Le sabre féminin est une arme que l’on pourrait qualifier de jeune puisqu’elle existe depuis environ vingt ans. Le problème, c’est qu’il y a moins de clubs de sabre que d’épée ou de fleuret. On en trouve dans la région parisienne, dans le Sud-Ouest mais moi qui vient d’Aix-en-Provence par exemple, là-bas, on ne comptabilise que trois clubs.
Comme il y a moins de clubs, il y a mathématiquement moins de filles, ce qui n’empêche pas cependant qu’aujourd’hui nos meilleures escrimeuses sont des sabreuses avec un niveau jamais vu auparavant.
@Cercle des escrimeurs parisiens
De manière très pratique, à quel âge peut-on inscrire une petite fille à l’escrime ?
Lorsque je donnais des cours à Aix-en-Provence, on commençait l’escrime à 4 ans mais, généralement, on débute plutôt vers 6–7 ans. Durant la première année, les cours durent 1h ou 1h30. On y apprend les règles spécifiques à l’arme, les positions et toutes les valeurs que véhiculent l’escrime, à savoir, le respect, l’engagement…
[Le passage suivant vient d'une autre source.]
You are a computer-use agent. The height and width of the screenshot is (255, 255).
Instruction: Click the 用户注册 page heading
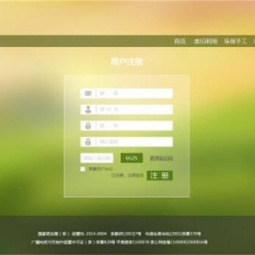tap(127, 62)
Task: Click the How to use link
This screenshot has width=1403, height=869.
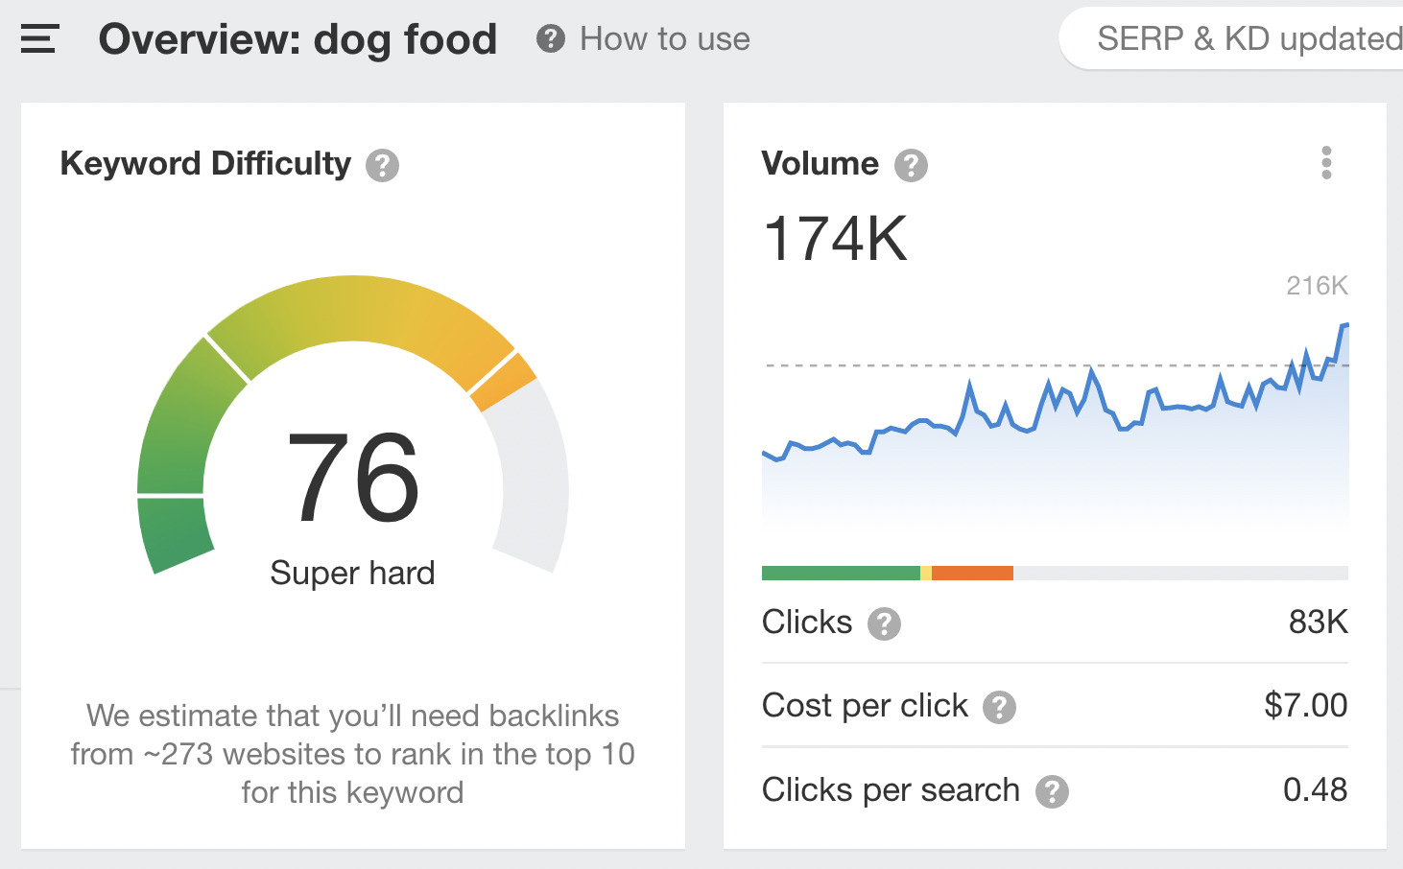Action: 663,38
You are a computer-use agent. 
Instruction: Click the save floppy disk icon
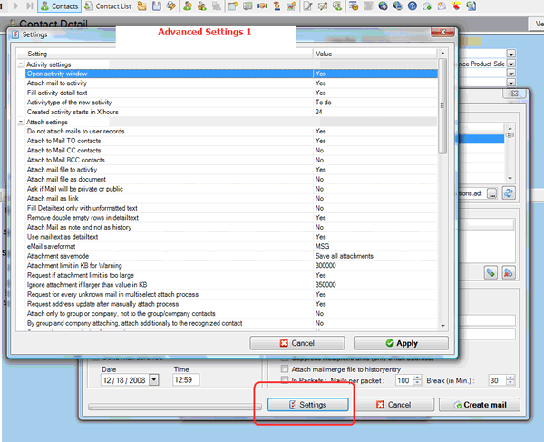click(156, 6)
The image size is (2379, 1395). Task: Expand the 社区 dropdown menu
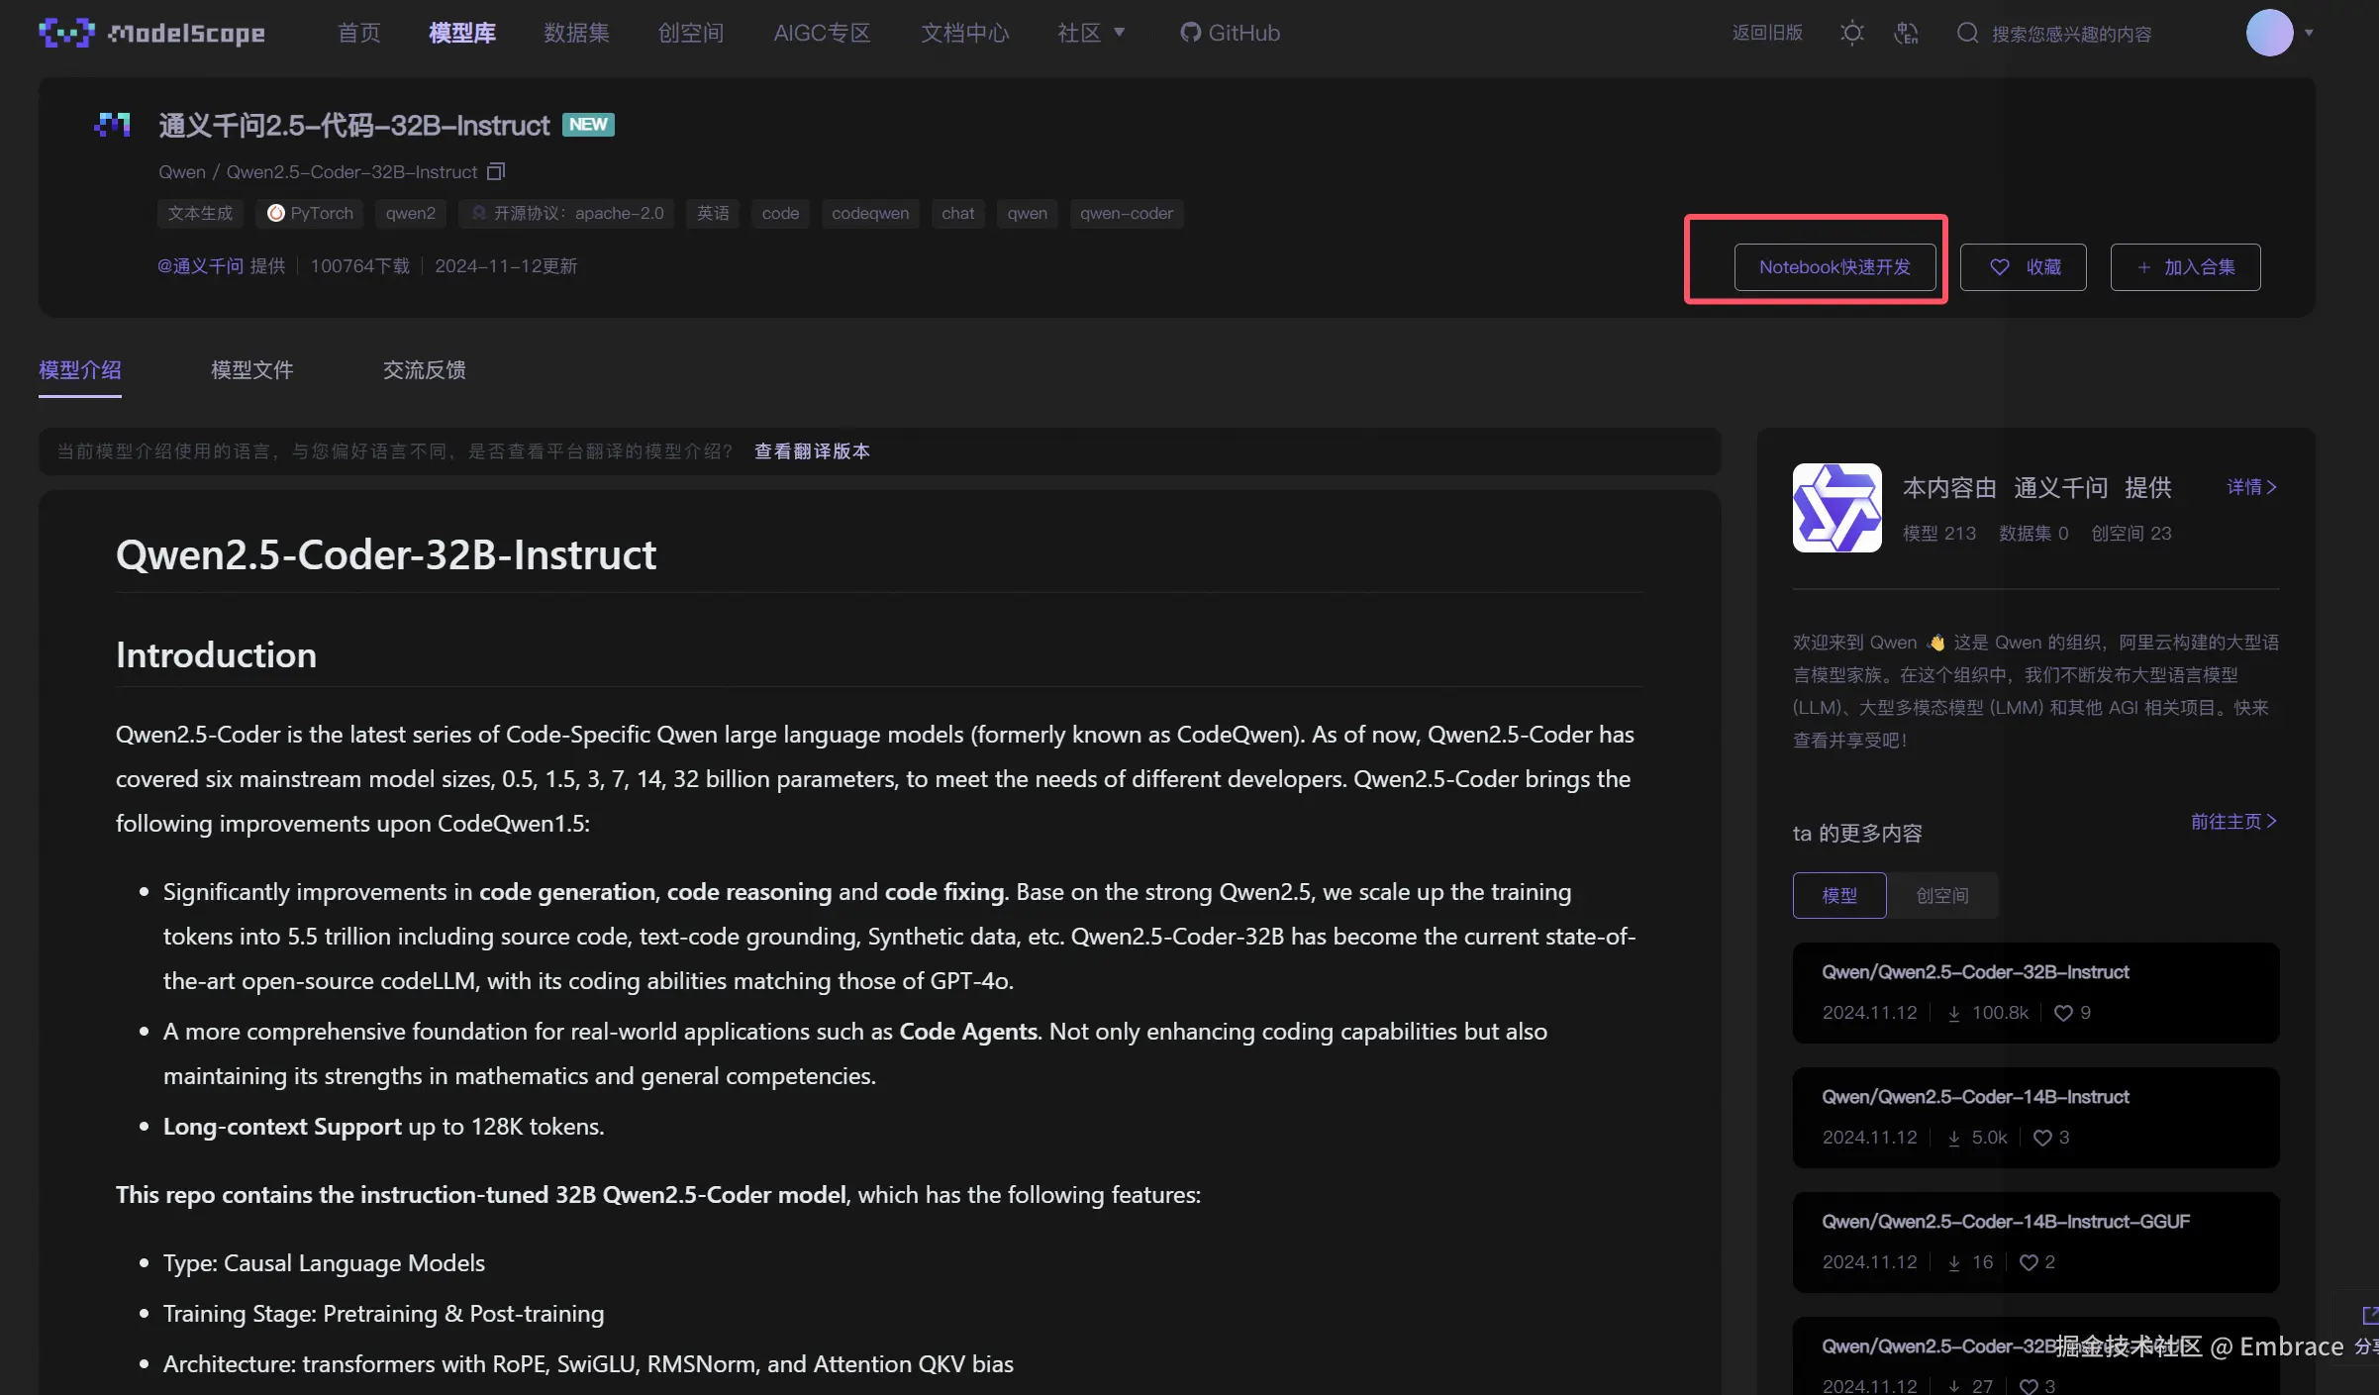tap(1090, 33)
Au début, la pratique est mixte…
On commence garçons et filles mélangés et on ne se sépare jamais, les filles continuent à s’entraîner avec les garçons. Une fois que l‘on a atteint un certain niveau, qu’on part du club pour rentrer dans un pôle France jeunes ou à l’INSEP, là, il va y avoir d’un côté les garçons et de l’autre des filles, mais dans les clubs, garçons et filles qui pratiquent la même arme sont mélangés.
@Cercle des escrimeurs parisiens
Pensez-vous que les Jeux Olympiques de Paris et les bons résultats des escrimeuses vont participer à combler ce fossé entre filles et garçons ?
Je reste persuadé que des compétitions comme les Jeux Olympiques font du bien à notre discipline et notamment en ce qui concerne son versant féminin. Pour discuter avec des maîtres d’arme de clubs, on s’aperçoit qu’il y a de plus en plus d’ados qui commencent l’escrime.
À une époque, on débutait vers 6-8 ans, maintenant, beaucoup de jeunes, et notamment de filles, s’y mettent à 13-14 ans ou 15 ans et pas forcément dans l’idée d’une pratique compétitive mais pour découvrir et pratiquer ce sport. Elles ont vu des images d’escrime à Paris, au Grand Palais, elles ont vu que c’était un sport très physique, très esthétique et que ça faisait travailler plein de choses.
Je ne vous dis pas qu’il va y avoir plus de filles que de garçons qui vont faire de l’escrime l’année prochaine, il faudra regarder les chiffres, mais en tout cas, il y a de plus en plus d’ados qui y viennent, à nous maintenant de les garder, ce qui est un autre problème.
Quelle va être la stratégie fédérale pour y parvenir ?
Je sais que la Fédération réfléchit à faire des blasons pour valider la progression, c’est quelque chose qui existe déjà mais que les responsables souhaiteraient développer. Le principe est simple : à la fin de votre première année de pratique, vous passez un blason de telle couleur, ce qui prouve que vous savez faire ça, ça et ça et même chose pour les années qui suivent. Il y a aussi le fait qu’aujourd’hui, à travers l’escrime, on n’est pas obligé d’être uniquement tireur, on peut aussi bien développer ses compétences pour devenir arbitre par exemple ou entraîner dans un club.
Et puis ce qui est également important à mon sens, c’est d’entretenir l’esprit qui règne dans ce sport, un esprit de famille. Je pense qu’aujourd’hui, les adolescents qui nous rejoignent sont dans cette démarche : ils viennent parce qu’ils ont des copines, des copains, parce qu’ils s’éclatent, qu’ils transpirent, qu’ils ont un cadre et ça, ça les attire bien plus que la compétition.